Objective ->
Rewrite everything from the line containing "Apply the red font color swatch" down to the end of the records as a Markdown table with two columns, Row and Line. Skip blank lines and leave the pictures out of the answer.

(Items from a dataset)
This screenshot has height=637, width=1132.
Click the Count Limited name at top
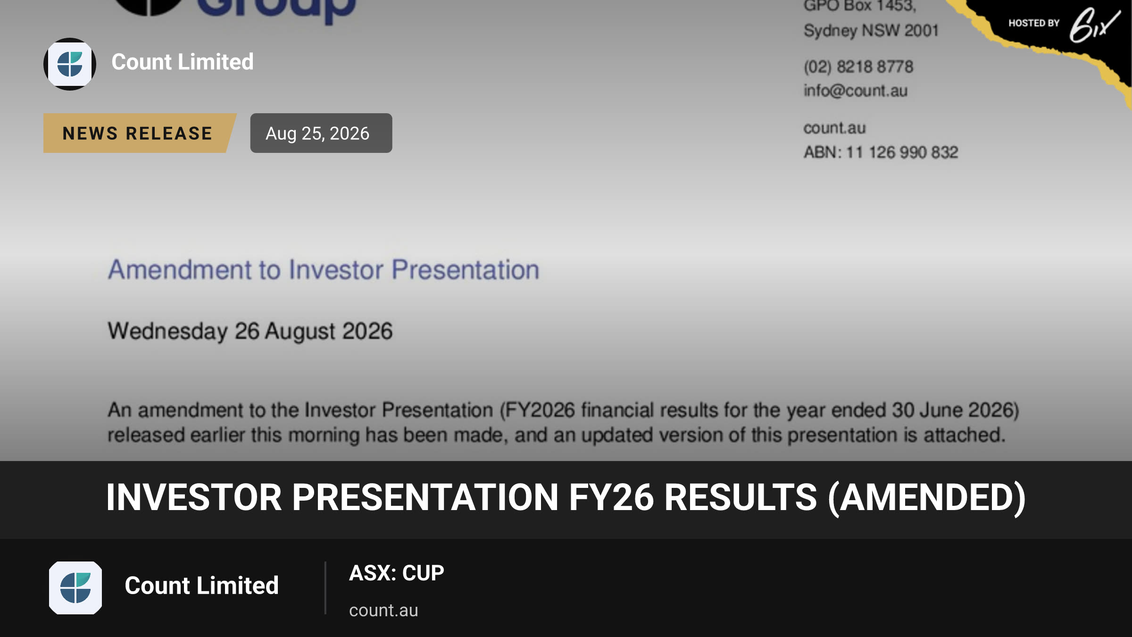[x=183, y=62]
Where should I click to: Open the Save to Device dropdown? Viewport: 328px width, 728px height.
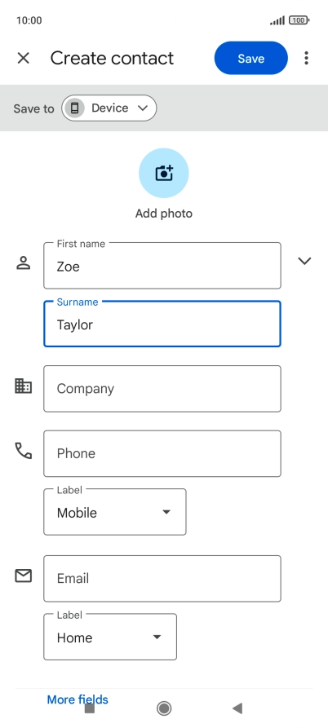click(x=109, y=108)

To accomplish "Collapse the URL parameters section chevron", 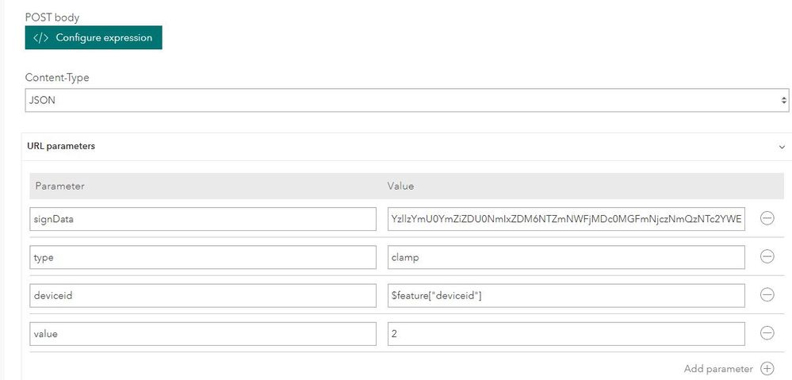I will [782, 147].
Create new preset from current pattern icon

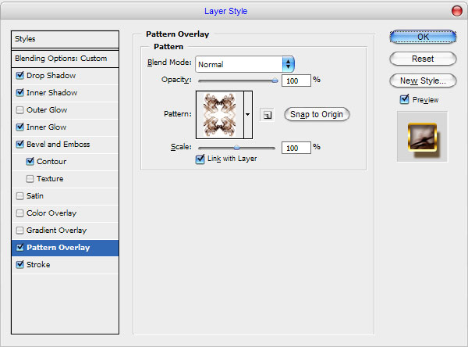pyautogui.click(x=267, y=115)
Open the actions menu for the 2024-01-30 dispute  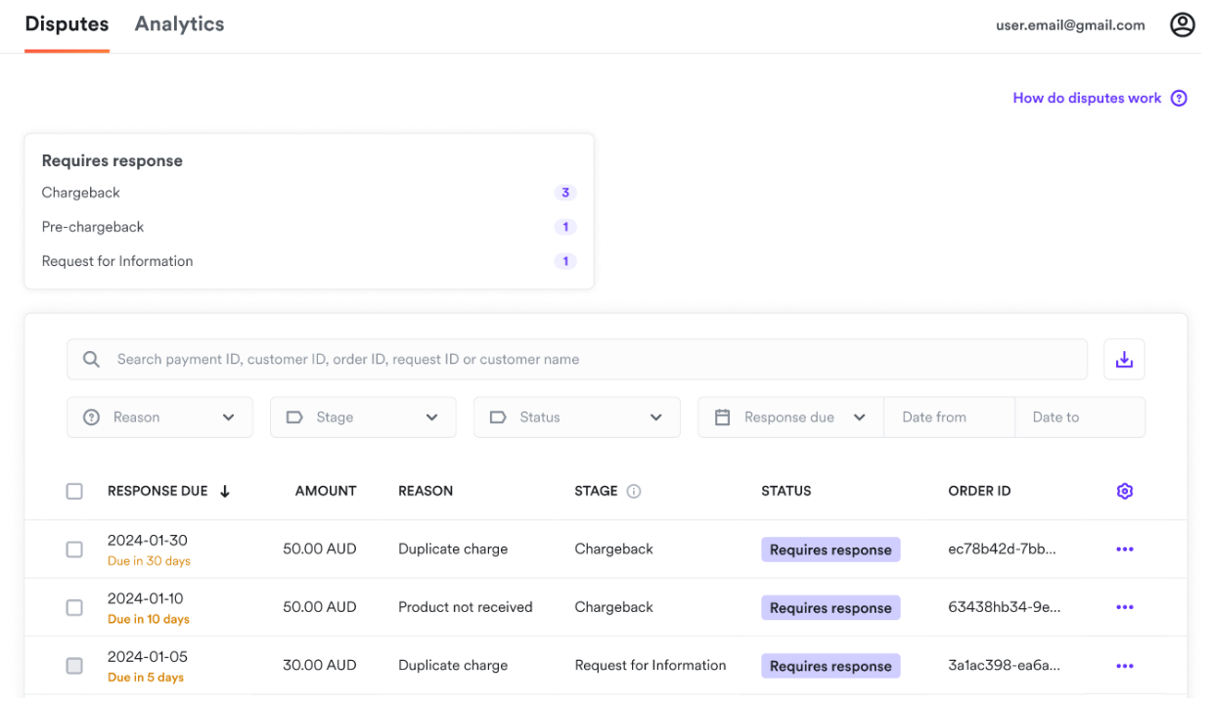pos(1124,549)
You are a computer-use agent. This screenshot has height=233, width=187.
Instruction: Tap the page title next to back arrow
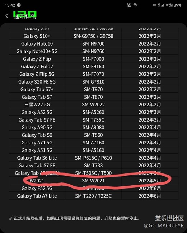click(x=25, y=15)
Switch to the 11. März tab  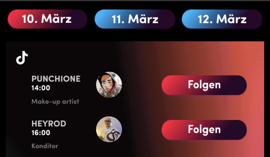(x=135, y=19)
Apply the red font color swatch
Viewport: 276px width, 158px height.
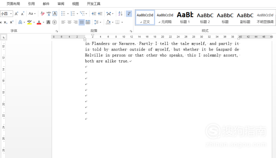[x=39, y=22]

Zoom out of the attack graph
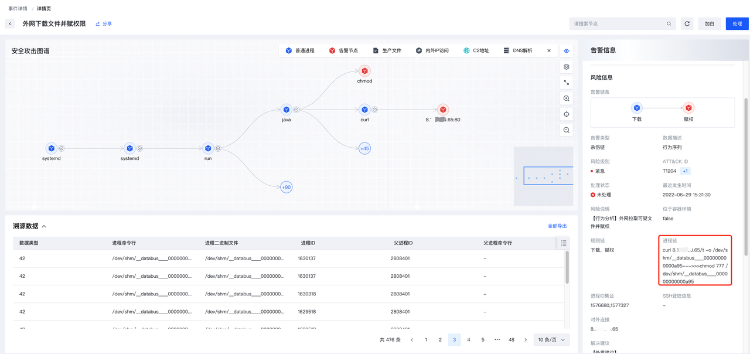(566, 130)
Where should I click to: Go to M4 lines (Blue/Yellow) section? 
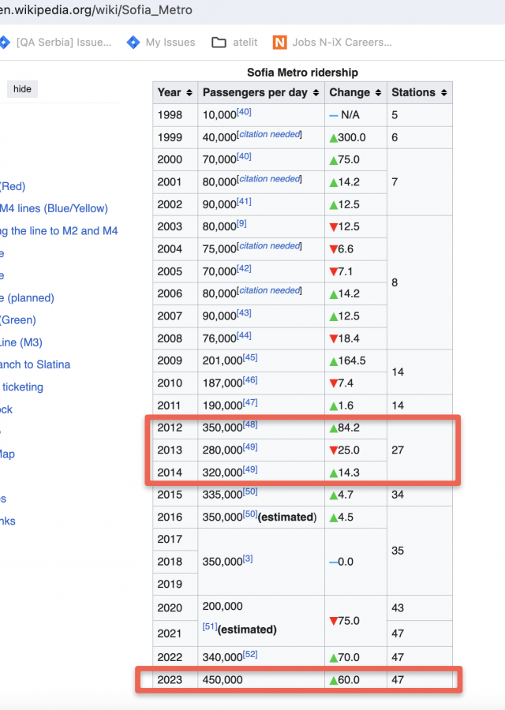54,208
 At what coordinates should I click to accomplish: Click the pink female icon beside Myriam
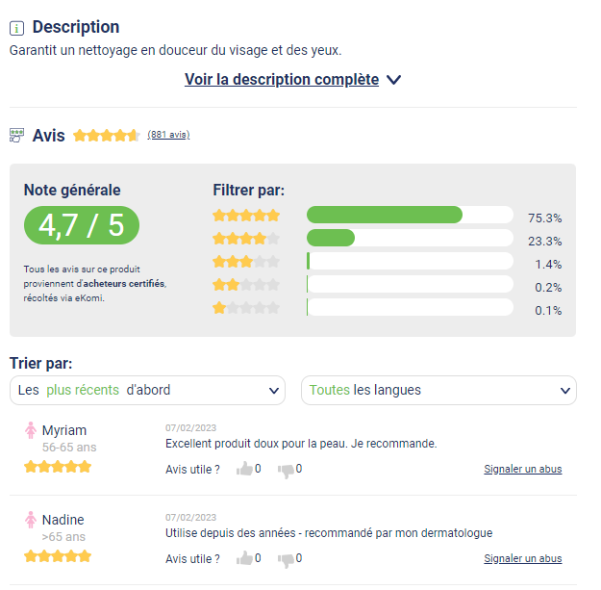[31, 430]
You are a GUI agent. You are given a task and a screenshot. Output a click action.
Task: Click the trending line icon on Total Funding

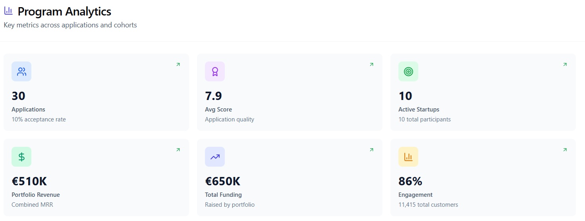215,157
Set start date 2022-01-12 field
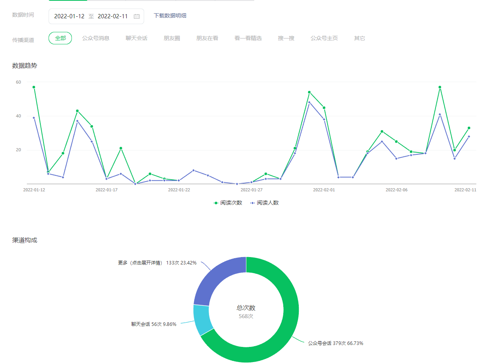Viewport: 495px width, 364px height. pos(69,16)
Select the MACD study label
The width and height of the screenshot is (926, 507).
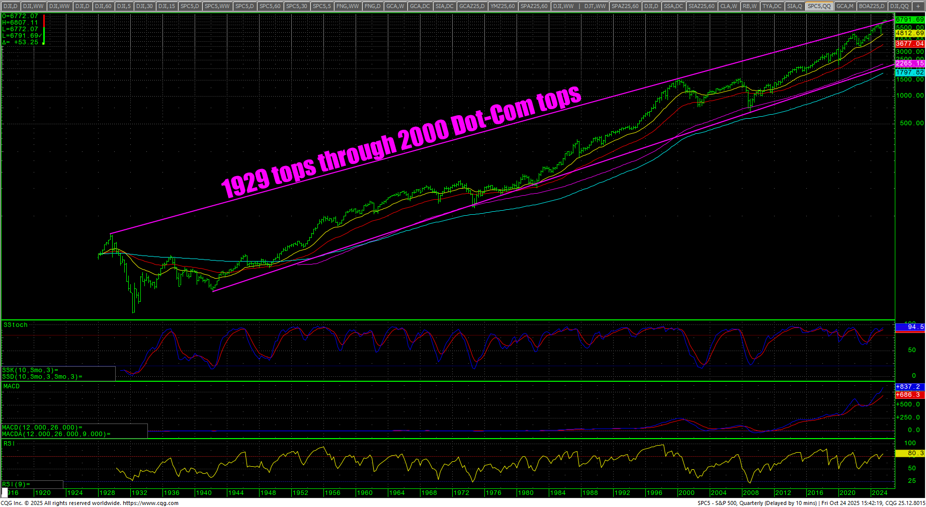[12, 386]
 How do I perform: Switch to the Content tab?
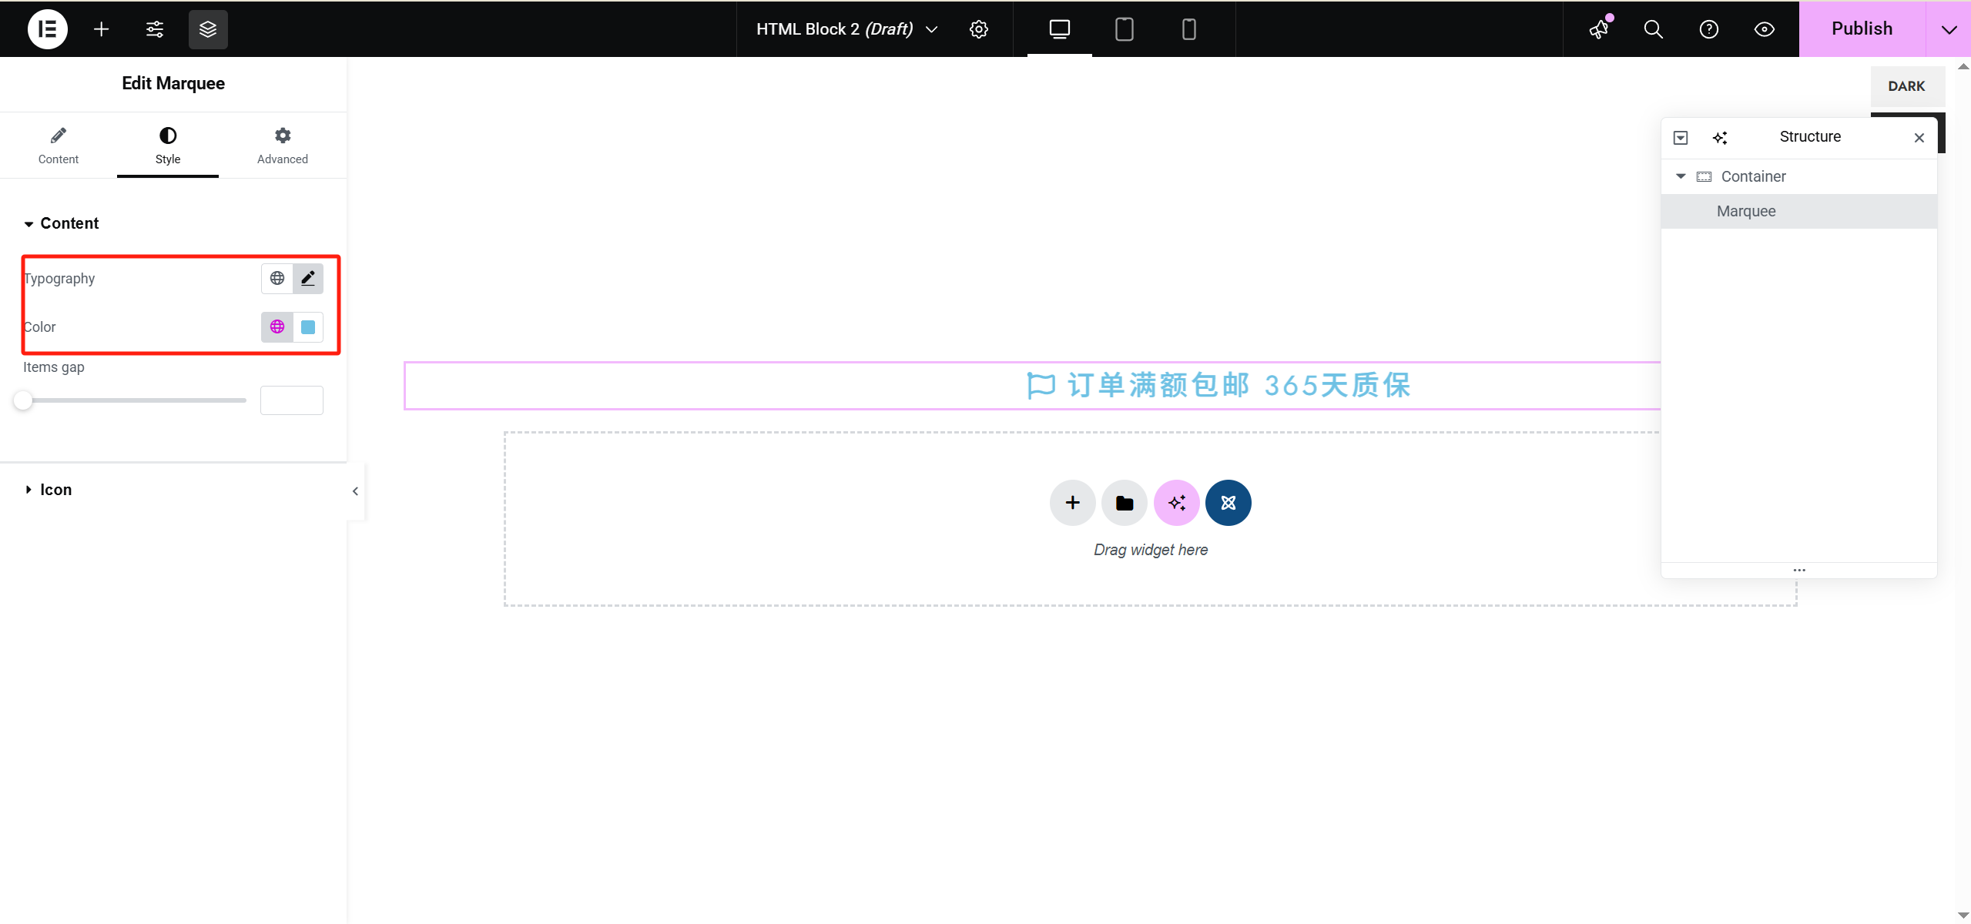pos(58,145)
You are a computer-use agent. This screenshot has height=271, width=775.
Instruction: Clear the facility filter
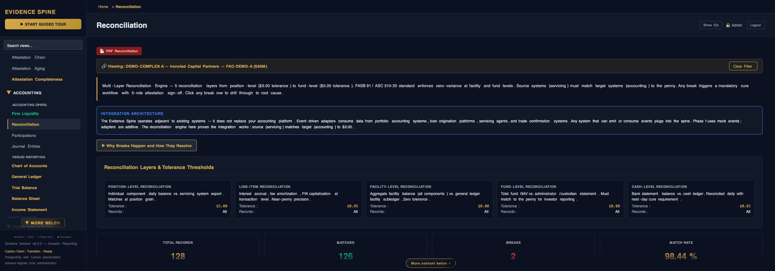point(743,66)
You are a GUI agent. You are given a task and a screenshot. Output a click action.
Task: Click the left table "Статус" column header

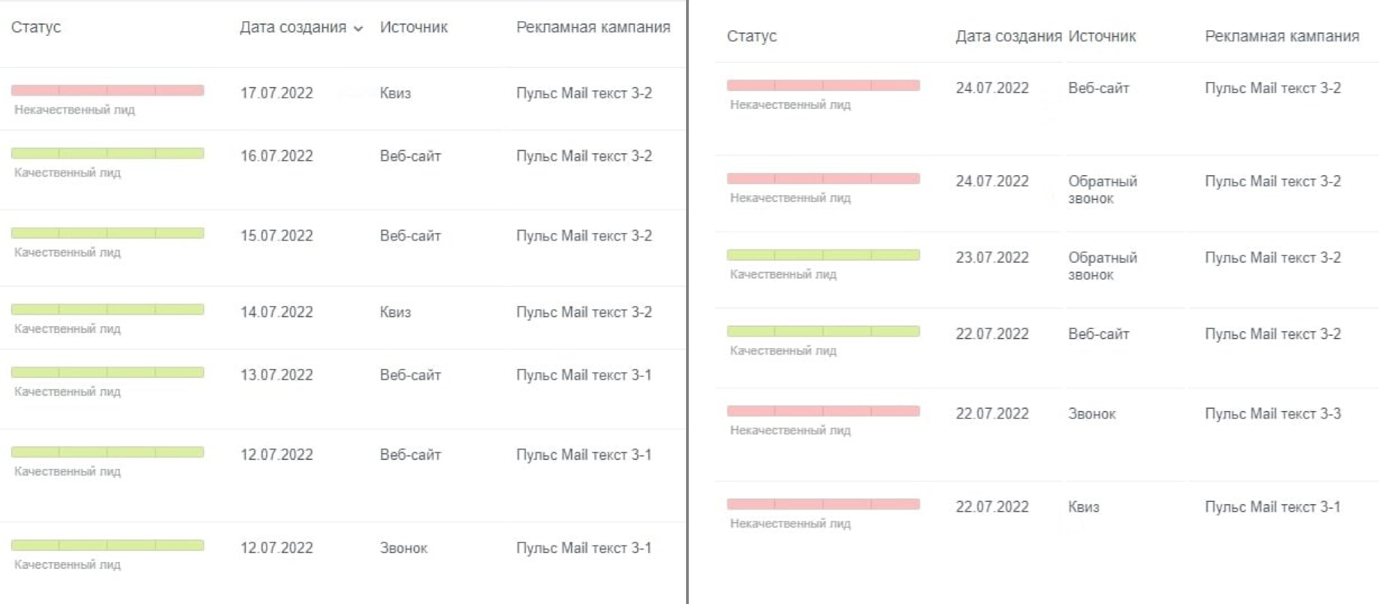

Answer in full ->
| Row | Line |
|---|---|
| 1 | Apply the red font color swatch |
| 2 | Viewport: 276px width, 158px height. |
| 3 | [x=39, y=22] |
| 4 | Zoom out of the attack graph |
| 5 | (566, 130) |
| 6 | Where should I click to: Go to M4 lines (Blue/Yellow) section?  |
| 7 | 54,208 |
| 8 |  At what coordinates should I click to accomplish: Click the pink female icon beside Myriam |
| 9 | [31, 430] |
| 10 | You are a GUI agent. You are given a task and a screenshot. Output a click action. |
| 11 | Task: Click the trending line icon on Total Funding |
| 12 | 215,157 |
| 13 | Set start date 2022-01-12 field |
| 14 | Viewport: 495px width, 364px height. pos(69,16) |
| 15 | Select the MACD study label |
| 16 | The width and height of the screenshot is (926, 507). |
| 17 | [12, 386] |
| 18 |  How do I perform: Switch to the Content tab? |
| 19 | pos(58,145) |
| 20 | You are a computer-use agent. This screenshot has height=271, width=775. |
| 21 | Instruction: Clear the facility filter |
| 22 | point(743,66) |
| 23 | You are a GUI agent. You are given a task and a screenshot. Output a click action. |
| 24 | Task: Click the left table "Статус" column header |